Her efforts to recover — through a combination of physical therapy, Pilates, acupuncture, and swimming — yielded steady but slow progress. “I went through some periods where I just did nothing to try to just let it be and heal,” she said. “And then I would start trying a little stuff, and it wasn’t happening, so I would take some time again with nothing. It’s kind of been back and forth, just trying to see how much further I can get.”
With persistence, she managed to progress through her therapy exercises and began minimal ballet exercises, but could not — and still cannot — take a full-length ballet class, the mainstay of any dancer’s day. At a certain point in her progress, though, Ms. Taylor found herself caught in the muddy waters between rehabilitation and recovery. She faced a dilemma common to injured dancers: Without the ability to train daily, she could not regain the strength and stamina needed for onstage performances.
During the summer, while the company was in residence in Saratoga Springs, Mr. Martins suggested making Ms. Taylor’s return to the stage part of her remedy — to bridge the gap between sidelined and stage bound with performance itself. The act of pushing toward performance, they imagined, could be mentally and physically therapeutic. “At least it gets her out there, and, even psychologically, it gets her back,” Mr. Martins said.
The trick was finding a role Ms. Taylor could perform with minimal impact on her calves or feet. “Purple” fit the bill. The piece is a seven-minute excerpt from “Ecstatic Orange,” a plotless, three-part ballet originally choreographed on former NYCB principals Heather Watts and Jock Soto. Ms. Watts and Mr. Soto, in fact, are the only dancers who have ever performed the work.
In preparation, Ms. Rodriguez created exercises for Ms. Taylor based on the ballet’s choreography, gradually increasing their difficulty and intensity in the weeks preceding the rehearsal period.
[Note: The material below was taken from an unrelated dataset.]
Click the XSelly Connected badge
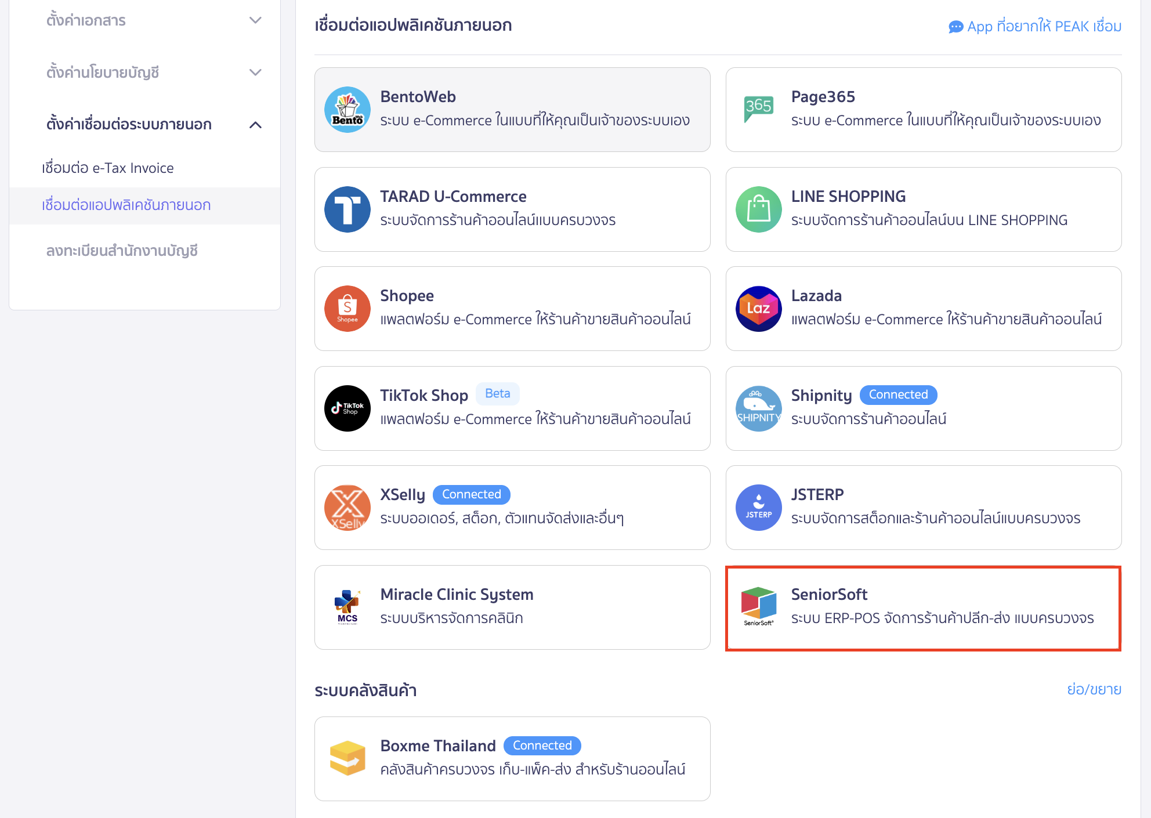 coord(471,494)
Now with three weeks of rehearsals under her belt, Ms. Taylor shows few signs of limitations in rehearsal, but is cautious about her actions in advance of opening night. She and her partner, Sébastien Marcovici, run through the piece just once during a short, 30-minute rehearsal. “I didn’t want to push it too much because I want to make it to Tuesday,” she said later in the cafeteria of Lincoln Center’s Rose Building. She’s somewhat soothed, though, by the presence of Mr. Marcovici, her boyfriend and frequent onstage partner.
While Ms. Taylor will not dance in the company’s production of “The Nutcracker” this year, she plans to perform a limited selection of repertory during NYCB’s winter season beginning in January, possibly including “Afternoon of a Faun.” And, she added, “Obviously, I want to take a whole class.”
For now, though, her thoughts — and nerves — are focused squarely on “Purple” and furthering her recovery. Even the smallest victories still hold significance. “Just putting a leotard on, I’m just like, ‘Yes!'” she said with a fist-pump. “It’s a little treat for me. A little taste of hopefully what’s to follow.”